### Extracted text
Interview FLAVIA MASTRELLA and ANTONIO REZZA
Camera Lucida: Do you have any notable or major influences?
Flavia Mastrella: Antonio and I have two different formations. I’m interested in communication as well as film culture. I never lose sight of figurative art, photography, television, advertising and social media. Between the years 1990-2004 I had an enormous interest in video art: Pipilotti Rist, Magnus Wallin, Melik Ohanian, these are some of the authors imprinted in my visual memory.
Antonio Rezza: All the cinema that does not come to terms with the audience: Lynch, Kubrick, Fellini, Maresco, Pasolini and then Artaud. The uncompromising thought of Cioran and others who have never yielded to blandishment and manners.
Camera Lucida: Although it looks great and is professional in its production values, Samp has a DIY aesthetic, akin to a NO Wave or NO budget film. It even draws allusions to early films by the likes of Peter Jackson or Robert Rodriguez. Any thoughts on this?
Flavia Mastrella: Samp is self-released, it has a digital support that could be defined prehistoric but, like all our works, it runs through a stratified language, one could define it even “wrong”. It’s a really fake fiction, a true story counterfeited by the simulation.
Antonio Rezza: Samp is shot as you write a poem, with ease and selflessness. It’s like a painting, dissolved and reworked with maniacal care. It’s like us, spontaneous and obsessive. Nothing more. But, most importantly, nothing less.

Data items
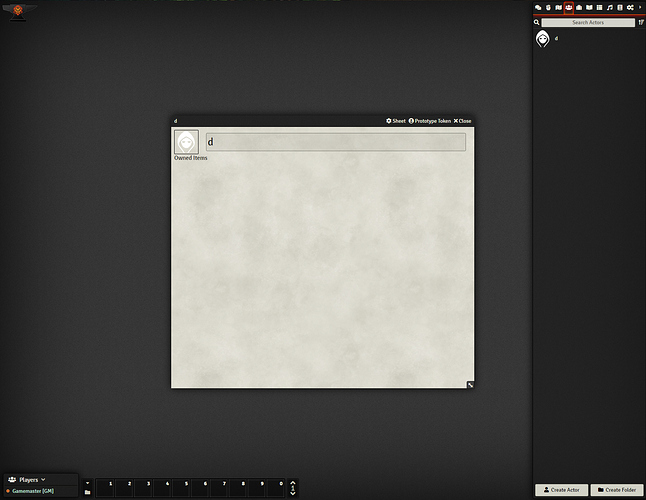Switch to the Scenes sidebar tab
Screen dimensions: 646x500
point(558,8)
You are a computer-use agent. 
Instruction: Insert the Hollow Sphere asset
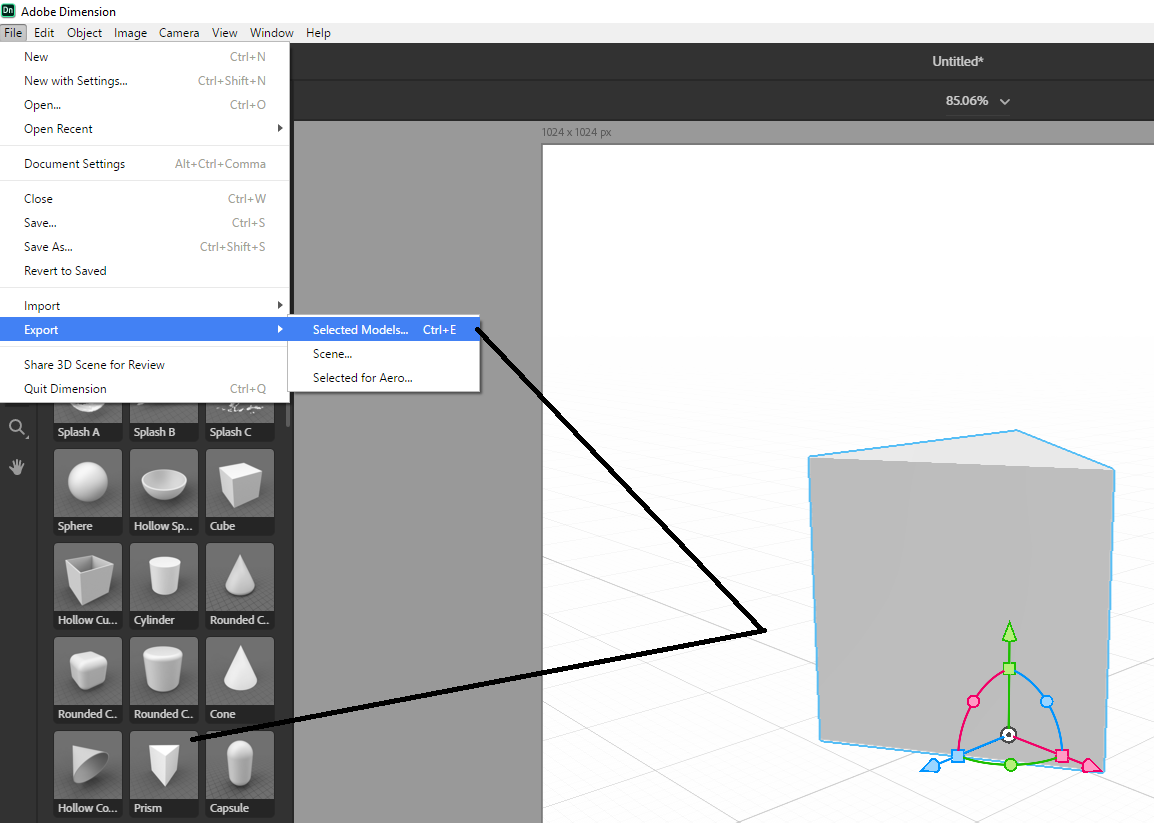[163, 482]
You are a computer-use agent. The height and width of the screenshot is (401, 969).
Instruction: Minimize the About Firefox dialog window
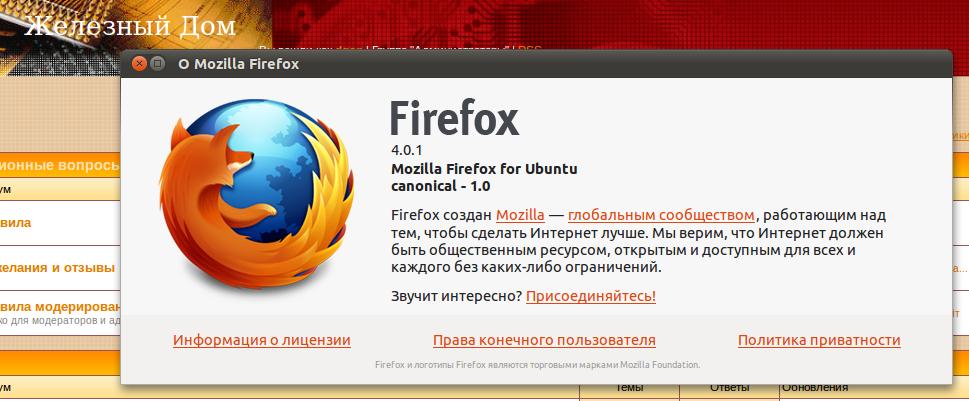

### Problems to solve
1/ Write out the passage of the interview with Flavia Mastrella and Antonio Rezza that runs from "Camera Lucida: Although" up to and including "by the simulation.".
2/ Extend the interview with Flavia Mastrella and Antonio Rezza, starting after its final answer.

### Solved problems
1/
Camera Lucida: Although it looks great and is professional in its production values, Samp has a DIY aesthetic, akin to a NO Wave or NO budget film. It even draws allusions to early films by the likes of Peter Jackson or Robert Rodriguez. Any thoughts on this?
Flavia Mastrella: Samp is self-released, it has a digital support that could be defined prehistoric but, like all our works, it runs through a stratified language, one could define it even “wrong”. It’s a really fake fiction, a true story counterfeited by the simulation.

2/
Camera Lucida: Where did the idea for the story and the script of Samp come from?
Flavia Mastrella: As far as I am concerned I was inspired by the ancestral landscape of Puglia, by feeling deeply involved in the stories from “La terra del rimorso” (The Land of Remorse), written by anthropologist Ernesto De Martino. The film is also influenced by a television format that we had made the year before - “Troppolitani" - moveable interviews to people in motion. We had written a behavioural grid, a handful of questions and concepts we wanted to convey; the development was on-going performance, the construction of the dialogue was done in the editing room.
Antonio Rezza: Flavia made a location scouting in the Triana valley in the spring of 2001. The idea was born there. The screenplay is the result of a cycle of abandonment and reconnection with an on-again, off-again 20 years long work.
Camera Lucida: Was it easy casting the main character of Samp or was it a long process?
Flavia Mastrella: The idea of the killer came organically, as well as the extermination of traditions. The twin towers had just collapsed, and it was also a difficult moment in our career, we had perceived a cultural downfall in progress.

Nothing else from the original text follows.